If the area and the circumference of the circle are numerically equal, then the radius of the circle is _______
\[\left( a \right)\dfrac{5}{2}\]
\[\left( b \right)2\]
\[\left( c \right)1\]
\[\left( d \right)\dfrac{2}{5}\]

Answer 1

Hint: We are asked to find the radius of a circle whose circumference and the area are the same. We will assume our required radius as r. Now, we will find the area using the formula, \[\text{Area}=\pi \times {{\left( \text{radius} \right)}^{2}}\] and circumference using \[\text{Circumference}=2\times \pi \times \text{ radius}\] and then equate them as they are equal. So, we equate them and solve for the radius to get our answer.

Complete step-by-step answer:
We have to find the volume of the radius of a circle whose circumference and area are numerically equal. Let us assume that r be the required radius.

We know that the circumference is defined as the total length of the circle and is given as
\[\text{Circumference}=2\times \pi \times \text{ radius}\]
As we have a radius as r, so, we get,
\[\text{Circumference}=2\pi r......\left( i \right)\]
Now, we know that the area of the circle is defined as the region occupied inside the circular shape. The area of the circle is given by the formula as,
\[\text{Area}=\pi \times {{\left( \text{radius} \right)}^{2}}\]
As the radius is r, so,
\[\text{Area}=\pi {{r}^{2}}......\left( ii \right)\]
Now, we have that area is numerically equal to the circumference.
Area = Circumference
Now using (i) and (ii), we get,
\[\Rightarrow 2\pi r=\pi {{r}^{2}}\]
Cancelling the like term, we get,
\[\Rightarrow 2r={{r}^{2}}\]
Simplifying, we get,
\[\Rightarrow 2r-{{r}^{2}}=0\]
Taking r common, we get,
\[\Rightarrow r\left( 2-r \right)=0\]
So, with r = 0 or 2 – r = 0, either r = 0 or r = 2.
As r = 0 is not in the option, so hence r = 2 is the answer.

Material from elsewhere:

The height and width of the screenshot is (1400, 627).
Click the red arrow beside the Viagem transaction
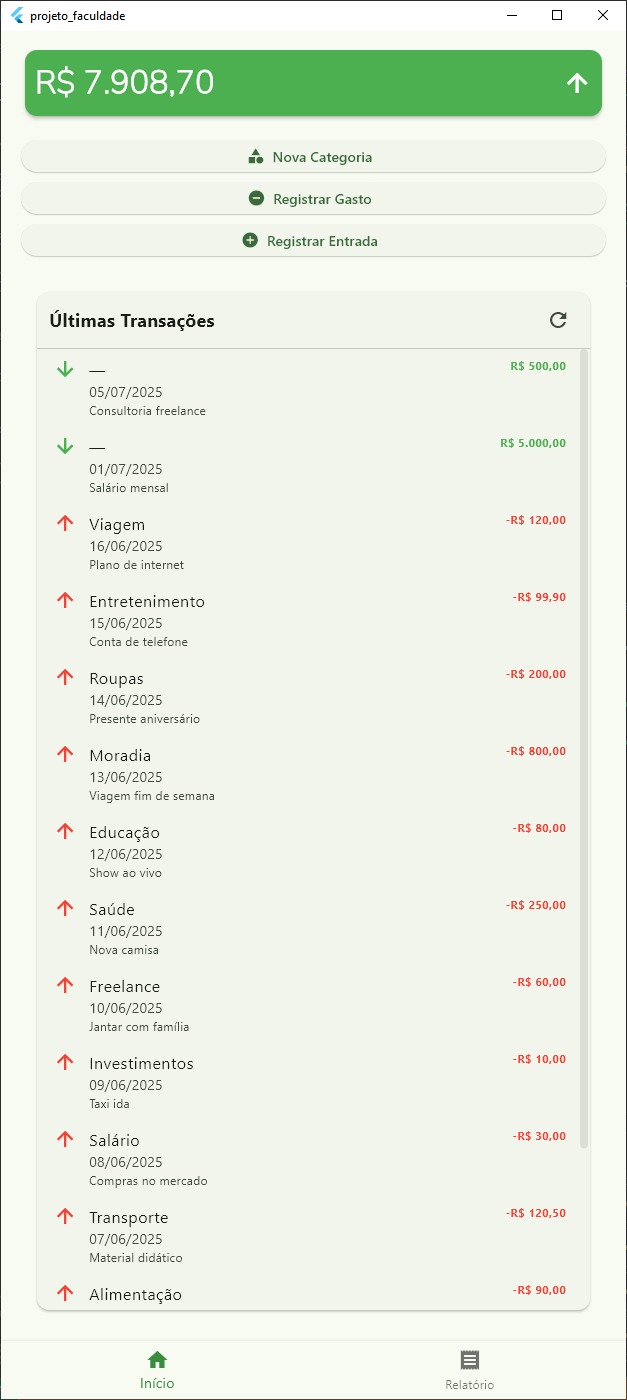[65, 523]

So, the correct answer is “Option b”.

Note: One could solve this question like,
\[2r={{r}^{2}}\]
Cancelling r on both the sides, we get,
\[\Rightarrow 2=r\]
Therefore, we get the radius as 2.
But whenever we are not mentioned that r is not equal to 0, so we cannot divide the equation by that. That is,
\[2r={{r}^{2}}\]
Dividing both the sides by r, we get,
\[\Rightarrow \dfrac{2r}{r}=\dfrac{{{r}^{2}}}{r}\]
If r = 0, then this division is not valid. So we need to solve as mentioned in the solution.